A woman steps into a Youngor store in Beijing. Youngor has had a stranglehold on the biggest share of China's shirt market for 15 consecutive years. [Photo/China Daily]
Youngor Group's Li says drive to achieve powered diversification of his company
shanghai - Li Rucheng, the 59-year-old president of the Youngor Group, has witnessed the Ningbo economic resurgence and growth of a multinational corporation.
The farmer-turned-garment-maker, together with his team, turned a basement workshop with several sewing machines into an enterprise in manufacturing, equity investment and property development, including several hotels and a zoo posting a 2009 profit of 4.15 billion yuan ($626.55 million) on sales of 27.4 billion yuan.
In interview, Li credited the economic development of China in general and the success of his company in particular to what he calls "the farmer's instinct" - the drive to always achieve more.
Li Rucheng
Although Youngor can boast a fine record in equity investment, its property development strategy has repeatedly been brought into question by investors and competitors since making its first foray into this high-stakes game. But Li has never doubted his decision to diversify into a field that was totally unrelated to garment manufacturing. "Did I not make a successful transformation from a farmer to a manufacturer?" he asks. "Of course I did," he answers.
Like many of his peers who dropped out of high school during the turbulent late 1960s, Li was assigned to work at a farm when he was 15. In the early 1980, he was posted at a garment factory in Ningbo, a port city in Zhejiang province.
In the factory, founded on a grant of 20,000 yuan with 20 workers, Li rose from a menial laborer to head of the cutting department. After saving the factory from closure by securing a large outsourcing order, Li was promoted to director and changed the name of the factory to Youngor in 1993, when it began to diversify into other lines.
The company secured a listing on the Shanghai Stock Exchange in 1998.
Li says there is no reason a company cannot engage in different lines of business as long as they are profitable and benefit one another. Success, he says, depends on the care put into planning for the company's future, "just like you need to think carefully in a romantic relationship," he says.
He takes stock analysts' criticism of his "romantic" style of management as a "kind warning," but he has his own definition of proper management.
"I always want to be practical and pragmatic," Li says. "I seldom socialize because such activities are mostly unproductive."

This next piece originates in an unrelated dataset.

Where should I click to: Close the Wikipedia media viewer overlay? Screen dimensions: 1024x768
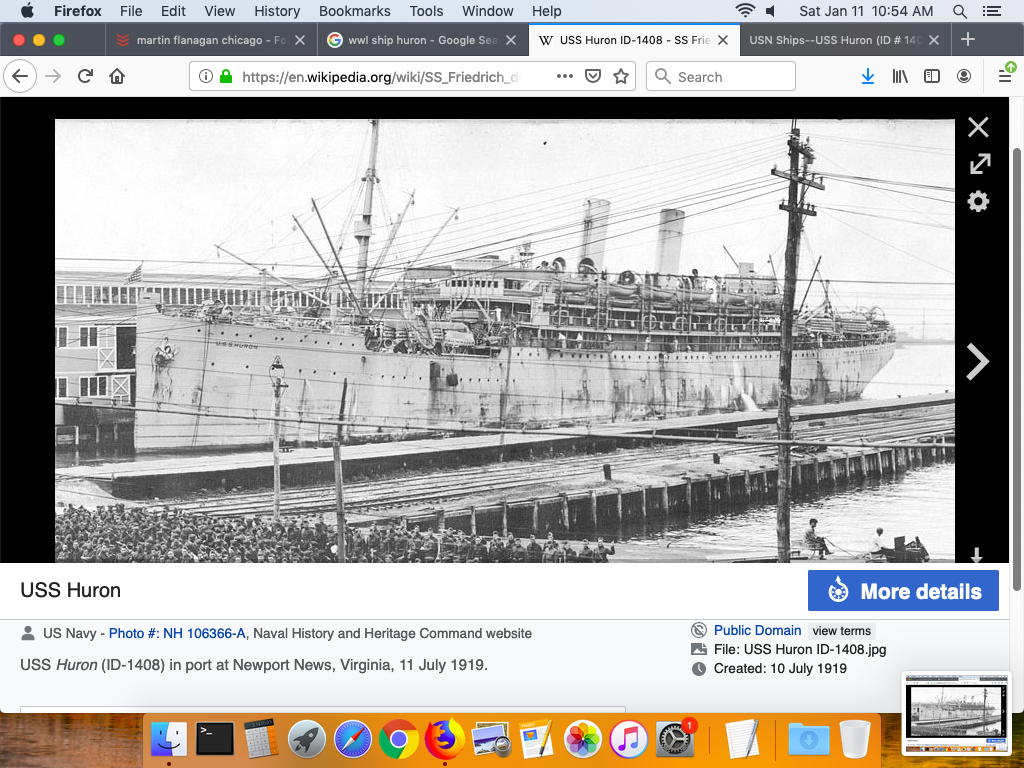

Branding, on the other hand, is what Li considers productive and strives to perform well in. His efforts in promoting the Youngor name helped catapult the company to the list of "Top 500 China Enterprises in 2010" compiled by the China Enterprise Confederation and China Entrepreneur Association.
Youngor has had a stranglehold on the biggest share of China's shirt market for 15 consecutive years. Its share of the Chinese market for men's suits is also the largest among all competitors, according to statistics from the China National Commercial Information Center.
Li says his company has achieved satisfactory returns in equity investment and property development. "My dream is to see more and more people in Zhejiang and all over China dress in Youngor garments, live in Youngor apartments and have fun in Youngor Zoo in Ningbo," he says.
Regarding the less well-off and the needy, Li says he and Youngor Group take a "pragmatic" approach that focuses on results rather than publicity. Youngor, he says, is still a "medium-size" enterprise, compared with some of its competitors in the global marketplace. "Our task is first and foremost to accumulate capital," he says.
If that sounds cold-hearted, so be it, he says. "I am not a stingy person. When I make a donation, I want to make sure that the money is spent on projects that bring visible and accountable benefits to the needy," he says.
In the past, the company made "generous" donations to fund the building of schools and homes for the elderly, Li says.
Since 1997, Youngor has sponsored the construction of more than 10 primary schools in Sichuan, Jiangxi, Gansu, and the Ningxia Hui and Xinjiang Uygur autonomous regions.
Li had said that he had planned to retire at age 60. But he changed his mind after meeting a 70-something president of another company. "He made me think twice about retiring," Li says. "I don't think I need to retire as early as I originally planned."
Meanwhile, he is devoting some of his time to the planning and design of a Chinese-style businessmen's club in Ningbo. "I would like it to be a pavilion with Chinese characteristics, just like this beautiful chamber," he says, pointing to a picture of a historic building in Ningbo.
The club is obviously meant to be a lasting legacy for his adopted hometown.